Kornelsen was working on a double major in philosophy and science, technology and society, an interdisciplinary field in the Faculty of Arts.
Professor Nathan Kowalsky, who taught Kornelsen in a philosophy class and an STS class, said he was "a wonderful guy" and "absolutely outstandingly brilliant."
"Every once in awhile you get a student and you go, 'Wow, this person needs to go on in his field'; he's that kind of bright light," Kowalsky said.
"He was one of those people you just love to hang out with, love to chat with; every time you saw him you just smiled."
"I'll chat with my colleagues and they'll say, 'Hey, I've got this really brilliant student,' and we go, 'Hey, it's the same one!' That was Isaak," Kowalsky said.
"He would have been in the top one per cent of the students I've taught."
Kornelsen was also an accomplished athlete who won several track and field running competitions in high school. As part of the U of A's track and field team, he won a bronze medal in the 4X800-metre relay and finished sixth in the 600-metre race at the Canada West championships in 2010.
Glen Playfair coached Kornelsen in high school and university, both through the U of A and the Edmonton Thunder track and field club.

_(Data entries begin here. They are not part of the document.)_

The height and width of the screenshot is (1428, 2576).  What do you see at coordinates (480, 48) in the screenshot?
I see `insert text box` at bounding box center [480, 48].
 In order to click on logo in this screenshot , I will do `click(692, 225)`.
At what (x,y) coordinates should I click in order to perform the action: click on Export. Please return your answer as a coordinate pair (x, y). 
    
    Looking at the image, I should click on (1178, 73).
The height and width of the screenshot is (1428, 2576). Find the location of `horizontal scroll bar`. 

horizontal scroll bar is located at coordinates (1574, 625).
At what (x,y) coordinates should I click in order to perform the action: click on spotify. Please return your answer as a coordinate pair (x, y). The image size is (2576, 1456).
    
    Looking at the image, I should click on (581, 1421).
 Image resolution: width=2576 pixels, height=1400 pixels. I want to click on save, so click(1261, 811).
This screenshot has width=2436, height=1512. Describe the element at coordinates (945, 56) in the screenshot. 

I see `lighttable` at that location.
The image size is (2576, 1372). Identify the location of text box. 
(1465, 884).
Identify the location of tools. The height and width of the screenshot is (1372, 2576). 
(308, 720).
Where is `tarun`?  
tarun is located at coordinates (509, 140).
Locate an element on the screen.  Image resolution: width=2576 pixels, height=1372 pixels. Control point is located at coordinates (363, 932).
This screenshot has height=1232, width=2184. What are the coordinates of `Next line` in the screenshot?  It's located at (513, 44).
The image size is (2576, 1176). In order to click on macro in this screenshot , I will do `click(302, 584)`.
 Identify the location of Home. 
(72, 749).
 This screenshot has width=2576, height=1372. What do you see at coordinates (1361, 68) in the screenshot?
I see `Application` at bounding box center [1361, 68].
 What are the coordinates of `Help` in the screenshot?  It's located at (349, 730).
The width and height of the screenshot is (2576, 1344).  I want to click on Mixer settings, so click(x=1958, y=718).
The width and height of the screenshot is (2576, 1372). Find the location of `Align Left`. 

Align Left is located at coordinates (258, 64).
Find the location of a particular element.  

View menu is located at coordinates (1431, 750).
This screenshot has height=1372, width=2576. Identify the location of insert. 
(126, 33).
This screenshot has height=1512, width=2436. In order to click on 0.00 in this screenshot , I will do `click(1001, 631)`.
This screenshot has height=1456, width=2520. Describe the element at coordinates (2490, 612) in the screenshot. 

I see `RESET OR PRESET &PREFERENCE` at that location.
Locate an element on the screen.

"He was a very talented athlete. He had won the provincial high school 800-metre championships, and he also won the prestigious high school track meet called the Harry Jerome track and field meet in Vancouver, in the 1,500-metre, so he was one of the top juniors in the country and had a very promising future," Playfair said.
"He was quiet, gentle, very polite, an extremely nice person, you couldn't ask for a nicer person."
"In December he was going to be finished his degree and he was going to take some time and travel," Playfair said.
A memorial service will be held at 1 p.m. Saturday, Sept. 1, at McKernan Baptist Church.